Imagino al buen Heráclito bañándose una y otra vez en el río para comprobar que nunca era el mismo. Ese carácter fugaz de todo lo existente hace la vida fascinante y áspera.
La flecha del tiempo avanza, ensartándonos a todos en una misteriosa unidad mientras se nos lleva por delante. En esa permanente transformación, creadora y destructora, cobra sentido la invitación de Horacio: Carpe diem. Cada día tiene su flor: dichosos los que saben disfrutarla antes de que se marchite. Dichosos los que saben florecer antes de marchitarse; los que saben, en fin, languidecer con dignidad. El carácter transitorio de la vida hace cada gesto urgente y trágico.
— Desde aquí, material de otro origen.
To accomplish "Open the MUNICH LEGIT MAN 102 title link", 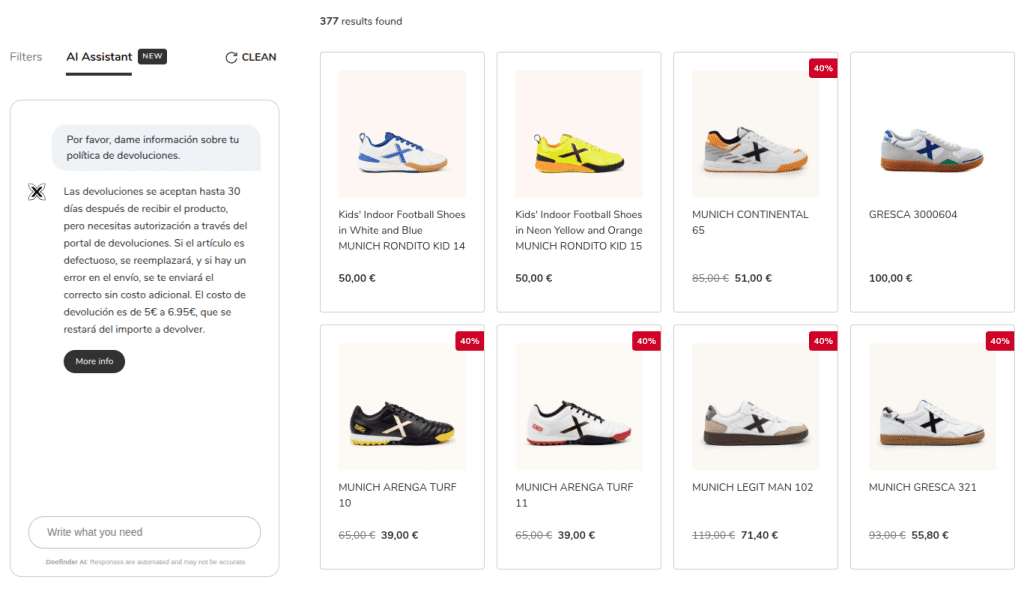I will click(x=752, y=487).
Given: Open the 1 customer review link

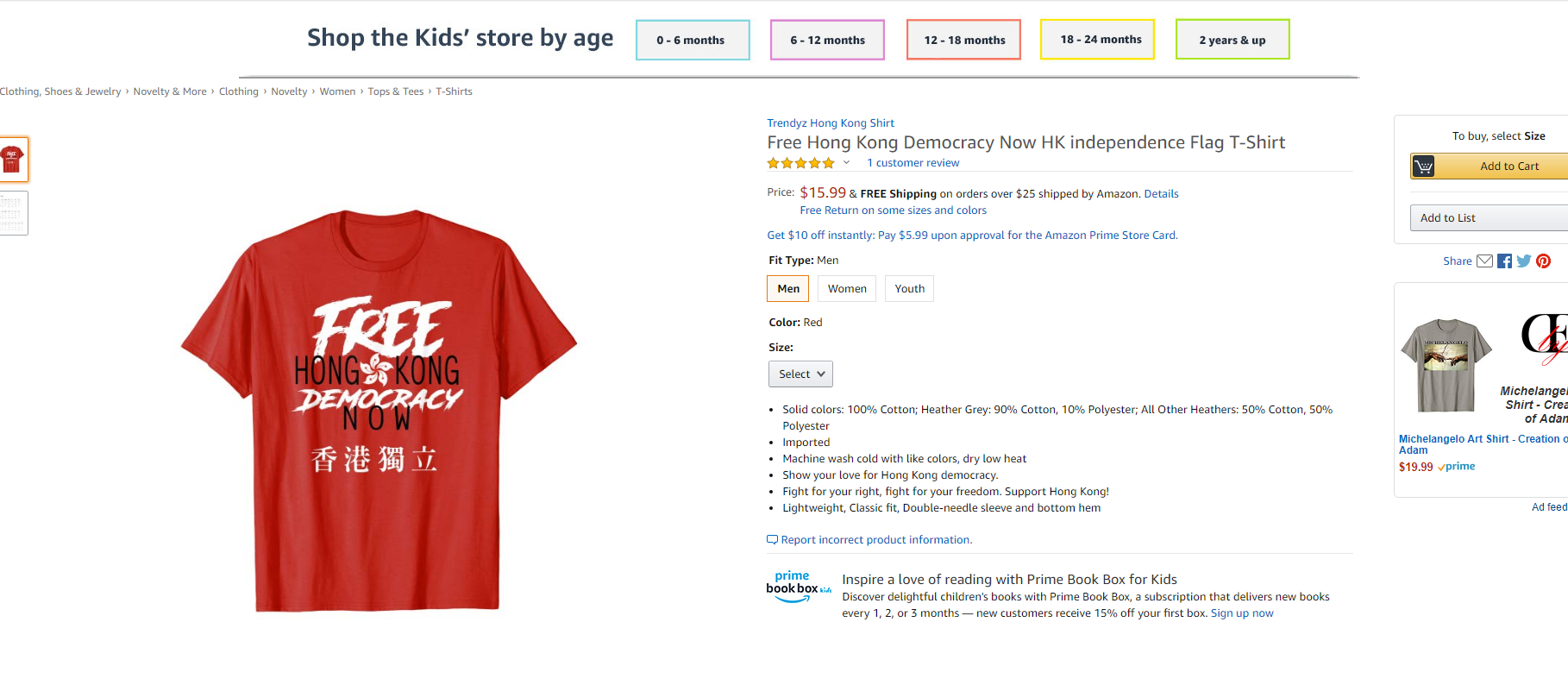Looking at the screenshot, I should pyautogui.click(x=913, y=163).

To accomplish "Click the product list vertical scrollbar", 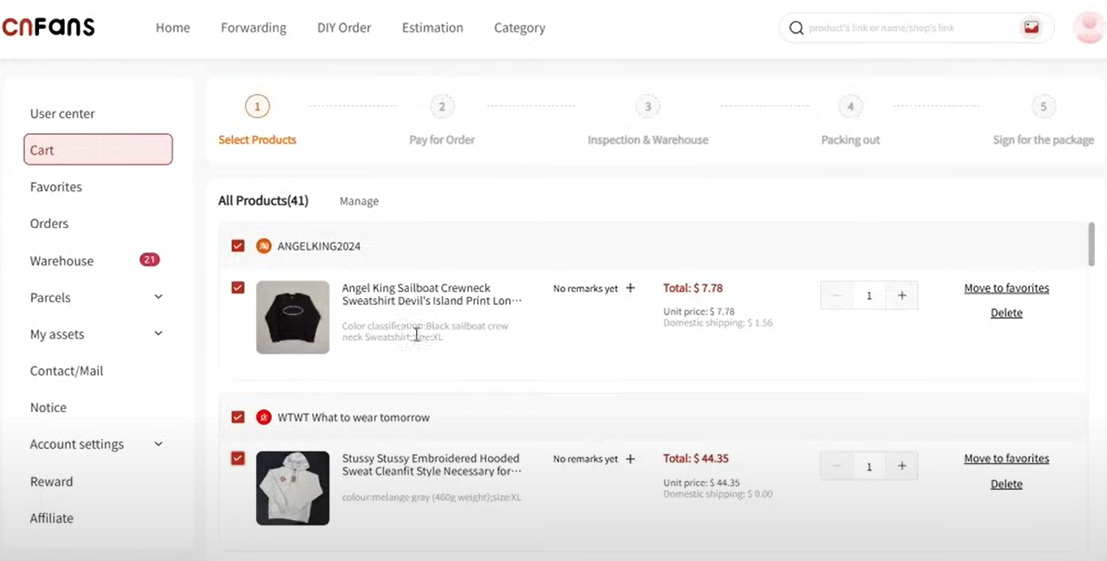I will (1091, 244).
La religión opone una resistencia imaginaria a la caducidad, saliéndose por la tangente. Muchos prefieren consolarse a saber, y no se les puede reprochar: nunca nos resignamos del todo a perder, nunca aceptamos del todo que lo que amamos sea efímero. La lucidez es amarga y nos enfrenta al absurdo, como indagaron los existencialistas: ¿vale la pena algo tan frágil, tan condenado como la vida? Sísifo podría renegar de su destino. Y, sin embargo, Camus lo concibe contento: dueño de su actividad sin trascendencia, dispuesto a cumplir la delirante tarea que le han encomendado los dioses. La eternidad no reside en el futuro, sino en el presente, cuando elegimos la lucidez.